不料霍烬辞却说:“这按军纪,是要处罚的。”
谢柔轻笑:“人非圣贤,孰能无过。能在不伤及自尊的前提下让人改过,对那人来说受益更多,还望将军能体谅。”
正说着,沈清玹沈相来了,要同霍烬辞商议事宜,谢柔便识趣回避。
沈清玹落座后也不绕弯,低声道:“太子忽然染病,已有多日未曾露面,东宫那边的消息被压得紧,怕是不大好。二皇子那头蠢蠢欲动,近日频频召人入府,手已经往禁军边上伸了。”
他顿了一下,看向霍烬辞:“还有谢家,面上仍是太子一派,不过有个客卿倒是常和三殿下逛花楼。”
霍烬辞眉峰微敛:“有话直说。”
“我要你投诚三皇子。”沈清玹语气平淡霍烬辞抬眸,目光如刀:“沈相今日来,是替三皇子做说客?”

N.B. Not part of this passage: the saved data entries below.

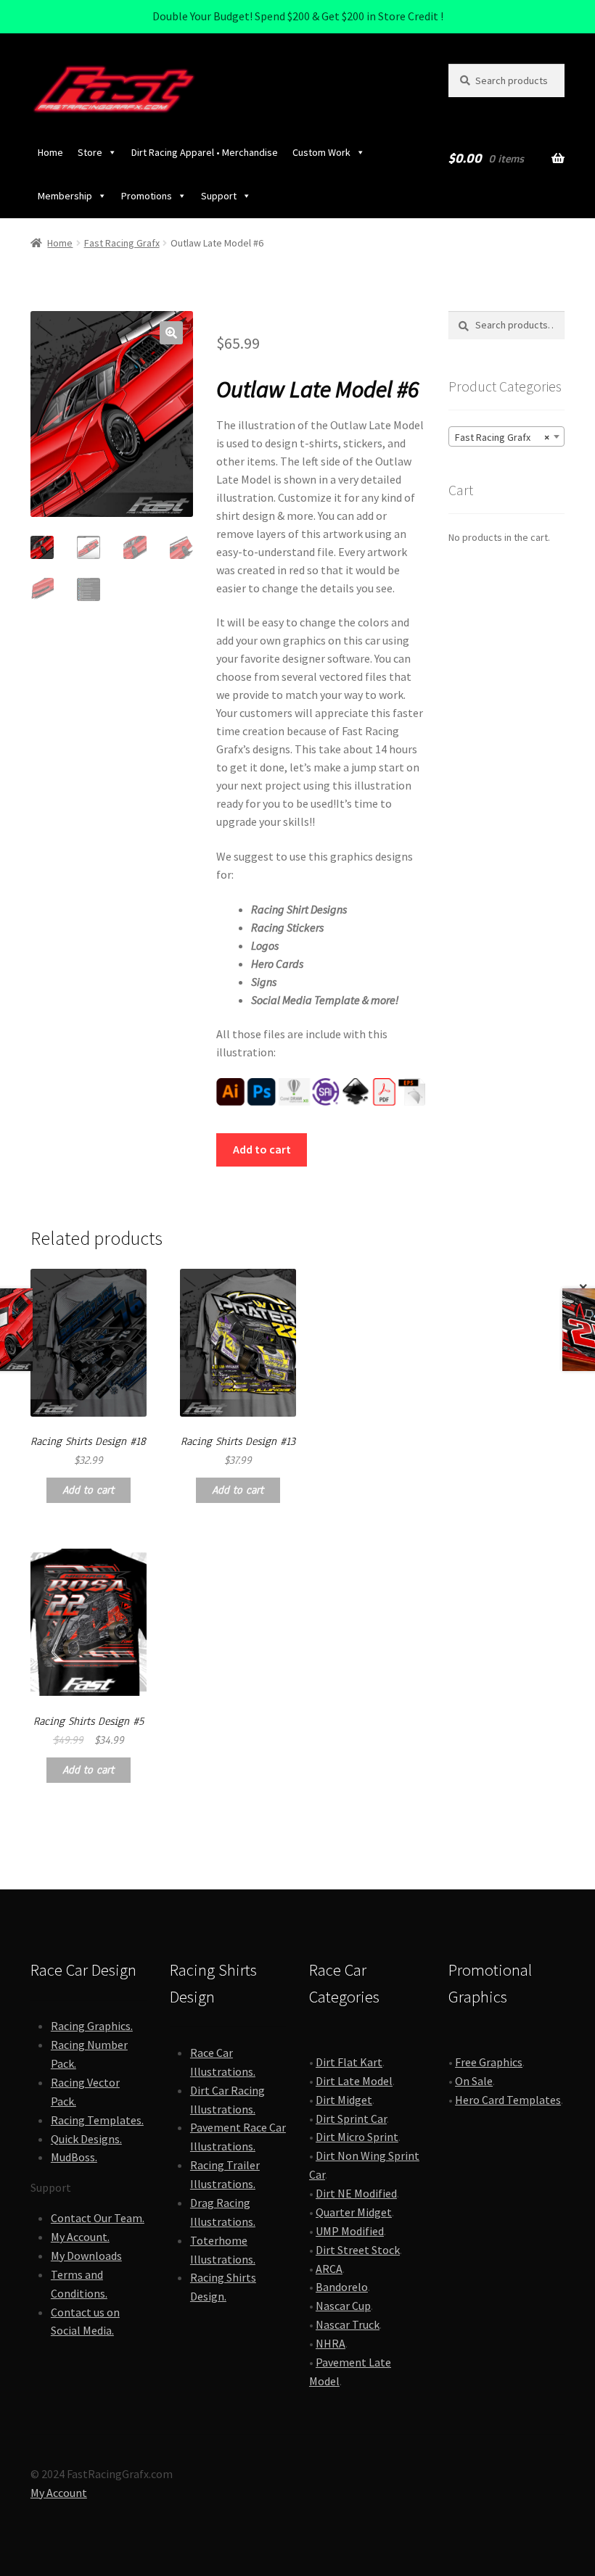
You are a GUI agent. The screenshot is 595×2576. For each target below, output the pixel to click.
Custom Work (321, 152)
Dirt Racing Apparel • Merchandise (204, 152)
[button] (171, 332)
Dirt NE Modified (356, 2193)
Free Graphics (488, 2062)
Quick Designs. (86, 2139)
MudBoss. (74, 2157)
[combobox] (506, 436)
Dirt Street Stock (358, 2249)
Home (50, 152)
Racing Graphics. (92, 2025)
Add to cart (262, 1149)
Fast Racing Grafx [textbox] (502, 437)
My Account (58, 2492)
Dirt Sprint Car (351, 2118)
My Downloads (86, 2255)
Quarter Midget (354, 2212)
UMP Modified (350, 2231)
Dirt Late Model (354, 2081)
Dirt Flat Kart (349, 2062)
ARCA (329, 2268)
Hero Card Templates (508, 2099)
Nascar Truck (347, 2324)
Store (90, 152)
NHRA (330, 2343)
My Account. (80, 2236)
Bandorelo (342, 2286)
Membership (65, 195)
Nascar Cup (343, 2305)
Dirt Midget (344, 2099)
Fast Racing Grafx (122, 242)
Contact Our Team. (97, 2218)
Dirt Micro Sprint (357, 2136)
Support (219, 195)
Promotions (146, 195)
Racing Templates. (97, 2120)
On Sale (474, 2081)
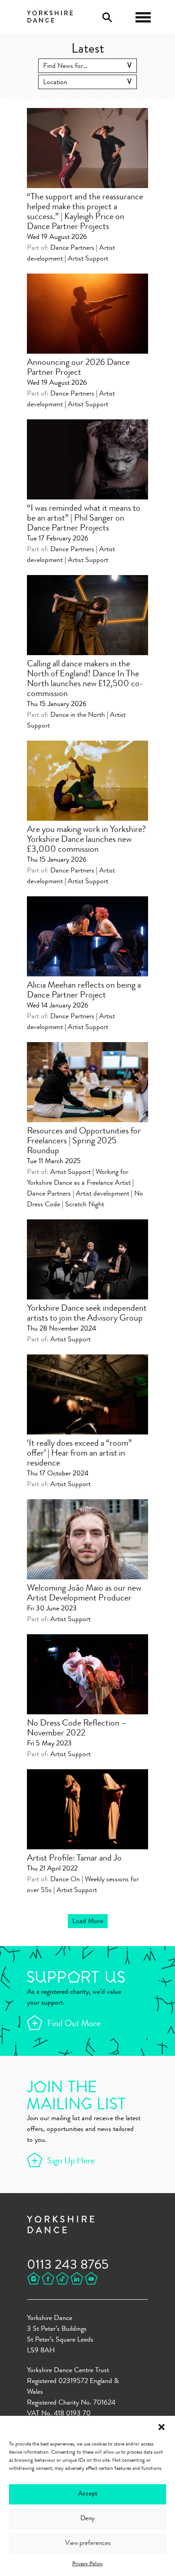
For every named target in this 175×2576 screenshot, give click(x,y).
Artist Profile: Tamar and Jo (74, 1858)
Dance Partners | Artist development (78, 1194)
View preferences (87, 2543)
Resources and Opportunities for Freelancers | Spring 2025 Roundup (84, 1141)
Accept (87, 2494)
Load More (87, 1921)
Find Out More (74, 2024)
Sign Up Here (71, 2161)
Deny (87, 2519)
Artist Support (88, 259)
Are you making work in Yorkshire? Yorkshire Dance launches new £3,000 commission (86, 840)
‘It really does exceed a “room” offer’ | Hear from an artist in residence (79, 1453)
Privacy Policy (87, 2564)
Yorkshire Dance (50, 15)
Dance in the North (77, 715)
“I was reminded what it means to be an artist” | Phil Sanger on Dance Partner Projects (83, 518)
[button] (161, 2427)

沈清玹不避不让,反而一笑:“将军言重了。我不过是替你看清时局。太子若真撑不过去,东宫旧党一个都跑不掉。将军手握兵权,届时内外夹击,霍侯府如何自处?更何况,我姑姑还在这里,我没有不帮你的道理。”
“莫非你觉得,三殿下真如那般风流成性,纨绔子弟?”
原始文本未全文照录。